Among the emerging trends is the rampant use of new technologies and targeted surveillance, including online, to threaten and silence activists.
Exiled Bahraini human rights activists have been tracked by their government using spyware, and governments across the world are ordering companies to disclose encryption keys and decrypt personal online communications with little thought to the consequences. In the UK, police have put journalists under surveillance in order to identify their sources.
In places like Mexico and Russia, troll networks are increasingly generating trending misinformation campaigns to discredit and stigmatise human rights defenders like journalists.
These new trends add to the already dangerous arsenal of tools of suppression, including killings and enforced disappearances, crackdowns on the right to peaceful protest and misuse of criminal, civil and administrative laws to persecute human rights defenders.
New Amnesty campaign to end these attacks
The report has been published to coincide with the launch of a new global Amnesty campaign, ‘Brave’, which demands an end to attacks on human rights defenders around the world and calls on individuals and world leaders to stand with all those who fight against injustice and hate.
Amnesty wants governments around the world to recognise the key role and contribution of those who defend human rights and to establish effective measures to protect them – a commitment they made when endorsing the UN Declaration on Human Rights Defenders in 1998.
“The UK Foreign Office has given much needed support to human rights activists abroad, including those working to protect women’s and LGBTI rights, in countries like Burma, China, Colombia, Syria and the Democratic Republic of Congo.
“To be a global champion for human rights activists, the next UK government must ensure its approach is consistent in all countries, and also promotes human rights at home.”
Amnesty’s campaign will highlight the cases of individuals facing imminent danger because of their human rights work. Two of those are Sakris Kupila in Finland and Azza Soliman in Egypt.
Sakris is a 20-year-old medical student and youth and transgender rights activist who has faced harassment, intimidation, threats of violence and open hostility, forcing him to take a year away from his education.
He is currently being denied legal gender recognition because he refuses to accept a diagnosis of mental disorder and enforced sterilisation, as required by Finnish law to proceed with transition. Despite these challenges, Sakris is determined to continue his work, so that all transgender people may enjoy their rights.

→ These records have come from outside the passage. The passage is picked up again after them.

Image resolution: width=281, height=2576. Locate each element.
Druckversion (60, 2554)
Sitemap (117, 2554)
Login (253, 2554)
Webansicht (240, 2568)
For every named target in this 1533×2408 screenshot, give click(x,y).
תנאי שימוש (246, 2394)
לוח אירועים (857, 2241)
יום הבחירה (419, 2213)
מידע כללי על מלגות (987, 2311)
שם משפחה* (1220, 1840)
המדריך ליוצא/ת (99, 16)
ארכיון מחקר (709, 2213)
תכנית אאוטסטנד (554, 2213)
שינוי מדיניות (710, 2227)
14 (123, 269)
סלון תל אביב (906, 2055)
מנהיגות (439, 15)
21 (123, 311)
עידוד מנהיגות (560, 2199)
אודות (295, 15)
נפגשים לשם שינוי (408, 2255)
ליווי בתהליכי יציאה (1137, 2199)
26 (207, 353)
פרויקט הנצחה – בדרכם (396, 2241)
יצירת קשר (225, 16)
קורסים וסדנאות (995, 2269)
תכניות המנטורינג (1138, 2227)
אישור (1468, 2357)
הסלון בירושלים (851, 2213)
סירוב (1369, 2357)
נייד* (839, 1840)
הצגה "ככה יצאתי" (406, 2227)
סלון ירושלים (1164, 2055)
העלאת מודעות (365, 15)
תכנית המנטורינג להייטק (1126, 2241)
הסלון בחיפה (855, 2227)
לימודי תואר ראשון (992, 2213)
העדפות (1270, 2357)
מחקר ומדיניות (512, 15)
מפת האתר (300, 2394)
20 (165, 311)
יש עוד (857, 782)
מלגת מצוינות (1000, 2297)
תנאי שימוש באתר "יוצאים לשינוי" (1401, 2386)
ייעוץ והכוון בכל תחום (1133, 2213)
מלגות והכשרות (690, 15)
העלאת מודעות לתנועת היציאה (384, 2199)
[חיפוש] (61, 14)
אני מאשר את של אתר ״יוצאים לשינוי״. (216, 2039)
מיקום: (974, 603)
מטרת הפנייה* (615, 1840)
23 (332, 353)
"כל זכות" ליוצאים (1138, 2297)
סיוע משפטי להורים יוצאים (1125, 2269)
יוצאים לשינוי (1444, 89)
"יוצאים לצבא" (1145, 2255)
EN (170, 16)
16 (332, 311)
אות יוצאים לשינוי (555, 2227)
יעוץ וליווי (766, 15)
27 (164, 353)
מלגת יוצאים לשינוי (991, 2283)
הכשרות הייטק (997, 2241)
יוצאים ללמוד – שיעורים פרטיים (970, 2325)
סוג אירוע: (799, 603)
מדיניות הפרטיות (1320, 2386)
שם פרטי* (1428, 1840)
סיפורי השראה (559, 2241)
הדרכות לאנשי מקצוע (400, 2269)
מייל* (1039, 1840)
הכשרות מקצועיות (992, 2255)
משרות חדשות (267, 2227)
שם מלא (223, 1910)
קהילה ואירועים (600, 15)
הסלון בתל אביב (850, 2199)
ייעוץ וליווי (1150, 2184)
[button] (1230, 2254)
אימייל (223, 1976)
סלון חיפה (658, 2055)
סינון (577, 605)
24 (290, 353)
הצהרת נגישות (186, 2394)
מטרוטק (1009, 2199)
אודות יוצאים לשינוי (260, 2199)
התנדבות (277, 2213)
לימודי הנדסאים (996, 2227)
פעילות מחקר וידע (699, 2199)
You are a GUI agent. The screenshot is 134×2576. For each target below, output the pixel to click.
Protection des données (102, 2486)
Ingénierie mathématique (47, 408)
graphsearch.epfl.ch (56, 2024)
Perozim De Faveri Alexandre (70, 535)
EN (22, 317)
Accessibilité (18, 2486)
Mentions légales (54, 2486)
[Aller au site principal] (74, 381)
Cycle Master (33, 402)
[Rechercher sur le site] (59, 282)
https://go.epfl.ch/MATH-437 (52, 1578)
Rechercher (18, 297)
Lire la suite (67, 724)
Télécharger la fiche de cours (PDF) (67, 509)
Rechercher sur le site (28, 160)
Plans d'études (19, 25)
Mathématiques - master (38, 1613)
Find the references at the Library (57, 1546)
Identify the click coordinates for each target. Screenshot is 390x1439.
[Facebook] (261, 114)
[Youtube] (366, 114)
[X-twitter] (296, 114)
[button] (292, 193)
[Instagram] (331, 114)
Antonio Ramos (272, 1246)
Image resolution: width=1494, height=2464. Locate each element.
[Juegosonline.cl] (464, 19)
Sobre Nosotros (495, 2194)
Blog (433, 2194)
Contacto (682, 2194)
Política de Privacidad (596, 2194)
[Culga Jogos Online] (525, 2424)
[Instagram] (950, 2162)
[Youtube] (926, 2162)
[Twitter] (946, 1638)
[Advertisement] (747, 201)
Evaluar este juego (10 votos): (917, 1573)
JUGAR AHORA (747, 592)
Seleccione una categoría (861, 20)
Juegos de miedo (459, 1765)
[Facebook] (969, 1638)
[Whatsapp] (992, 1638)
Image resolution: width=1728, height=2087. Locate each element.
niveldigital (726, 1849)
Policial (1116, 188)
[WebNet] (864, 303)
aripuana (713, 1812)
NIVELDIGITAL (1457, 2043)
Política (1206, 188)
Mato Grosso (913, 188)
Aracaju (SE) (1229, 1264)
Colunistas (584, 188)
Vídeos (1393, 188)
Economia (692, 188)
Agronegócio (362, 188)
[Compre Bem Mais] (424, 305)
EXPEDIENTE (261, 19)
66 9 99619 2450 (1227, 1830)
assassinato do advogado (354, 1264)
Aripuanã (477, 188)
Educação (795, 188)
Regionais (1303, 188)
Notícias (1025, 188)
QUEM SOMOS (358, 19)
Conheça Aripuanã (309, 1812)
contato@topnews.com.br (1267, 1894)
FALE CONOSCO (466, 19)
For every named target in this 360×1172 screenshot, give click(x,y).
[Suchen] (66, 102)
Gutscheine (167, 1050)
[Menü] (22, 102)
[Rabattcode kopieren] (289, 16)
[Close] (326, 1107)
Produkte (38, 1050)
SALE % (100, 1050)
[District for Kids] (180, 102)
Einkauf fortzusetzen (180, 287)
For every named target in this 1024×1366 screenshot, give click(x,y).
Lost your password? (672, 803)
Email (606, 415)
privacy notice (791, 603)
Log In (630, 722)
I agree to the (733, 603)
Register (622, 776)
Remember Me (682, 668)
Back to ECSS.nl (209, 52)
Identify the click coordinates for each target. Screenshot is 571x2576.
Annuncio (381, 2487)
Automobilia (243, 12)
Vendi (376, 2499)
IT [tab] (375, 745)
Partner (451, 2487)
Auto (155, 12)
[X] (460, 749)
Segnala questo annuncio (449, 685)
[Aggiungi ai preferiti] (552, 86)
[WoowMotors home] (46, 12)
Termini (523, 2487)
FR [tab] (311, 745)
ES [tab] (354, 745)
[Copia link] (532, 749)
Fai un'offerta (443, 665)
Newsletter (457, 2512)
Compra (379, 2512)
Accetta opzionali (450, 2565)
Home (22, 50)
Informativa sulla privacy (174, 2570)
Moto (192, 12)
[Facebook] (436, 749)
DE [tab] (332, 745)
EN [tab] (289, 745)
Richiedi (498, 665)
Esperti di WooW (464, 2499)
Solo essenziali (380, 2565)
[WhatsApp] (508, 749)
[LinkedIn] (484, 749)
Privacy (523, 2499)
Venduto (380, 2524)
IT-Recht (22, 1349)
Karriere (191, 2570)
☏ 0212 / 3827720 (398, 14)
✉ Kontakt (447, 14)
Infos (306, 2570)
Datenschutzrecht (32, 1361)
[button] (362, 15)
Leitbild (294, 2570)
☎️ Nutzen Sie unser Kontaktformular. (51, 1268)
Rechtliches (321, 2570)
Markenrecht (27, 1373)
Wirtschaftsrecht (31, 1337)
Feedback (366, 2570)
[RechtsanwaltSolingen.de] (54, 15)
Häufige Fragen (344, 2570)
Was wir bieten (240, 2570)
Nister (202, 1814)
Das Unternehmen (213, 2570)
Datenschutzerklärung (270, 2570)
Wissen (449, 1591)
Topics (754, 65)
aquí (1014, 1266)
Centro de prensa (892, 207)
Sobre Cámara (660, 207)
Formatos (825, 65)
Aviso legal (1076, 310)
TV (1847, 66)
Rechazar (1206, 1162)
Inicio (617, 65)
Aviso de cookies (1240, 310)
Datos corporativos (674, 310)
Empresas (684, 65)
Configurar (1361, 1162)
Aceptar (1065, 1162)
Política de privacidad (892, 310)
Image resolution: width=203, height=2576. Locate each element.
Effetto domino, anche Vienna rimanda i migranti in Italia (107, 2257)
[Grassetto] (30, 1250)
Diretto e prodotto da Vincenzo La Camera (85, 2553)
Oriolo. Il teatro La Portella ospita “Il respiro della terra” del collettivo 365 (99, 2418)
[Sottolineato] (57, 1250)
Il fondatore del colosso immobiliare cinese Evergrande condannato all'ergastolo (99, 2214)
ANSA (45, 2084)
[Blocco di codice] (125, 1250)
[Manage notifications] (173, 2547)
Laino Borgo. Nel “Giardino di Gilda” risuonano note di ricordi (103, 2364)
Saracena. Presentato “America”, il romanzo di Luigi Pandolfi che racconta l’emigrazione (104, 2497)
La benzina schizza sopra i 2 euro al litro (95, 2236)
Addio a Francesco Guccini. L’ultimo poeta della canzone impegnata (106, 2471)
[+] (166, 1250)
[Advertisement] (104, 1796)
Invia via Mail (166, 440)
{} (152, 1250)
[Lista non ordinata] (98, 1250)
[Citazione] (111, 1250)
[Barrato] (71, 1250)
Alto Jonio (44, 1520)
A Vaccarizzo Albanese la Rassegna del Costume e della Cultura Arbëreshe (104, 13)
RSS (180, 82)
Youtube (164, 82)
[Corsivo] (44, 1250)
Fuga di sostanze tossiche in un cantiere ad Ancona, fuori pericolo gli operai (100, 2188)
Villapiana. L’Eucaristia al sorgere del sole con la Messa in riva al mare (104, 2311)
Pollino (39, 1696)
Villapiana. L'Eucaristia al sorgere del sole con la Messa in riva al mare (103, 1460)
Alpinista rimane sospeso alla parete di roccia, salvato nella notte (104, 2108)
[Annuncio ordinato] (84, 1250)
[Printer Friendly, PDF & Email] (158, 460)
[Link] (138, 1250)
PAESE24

Azza Soliman founded the Centre for Egyptian Women's Legal Assistance in Cairo, which provides legal aid, support and literacy lessons for women, especially those who have experienced domestic abuse and rape. She has been targeted with smear campaigns, government surveillance and faces constant harassment by security forces and pro-government media for her work helping women victims of torture and arbitrary detention.
Recently Azza was arrested, interrogated and charged with tax evasion, operating a civil society organisation without proper registration, and with slandering Egypt’s image by claiming that women in the country face rape. She has been banned from travelling and her assets and those of her organisation have been frozen. She could be sentenced to many years in prison.
Salil Shetty said:
“From Frederick Douglass through to Emily Pankhurst, Rosa Parks, B.R. Ambedkar and Nelson Mandela, history is replete with stories of ordinary people who refused to accept the status quo and stood for what is right.
“That spirit of bravery is still alive today. Whether it is the likes of Malala Yousafzai or Chelsea Manning, there are people here and now taking enormous risks for us.
“Without their courage, our world is less fair, less just and less equal. That is why today we are calling on everyone – not just world leaders – to stand with human rights defenders and protect the brave.”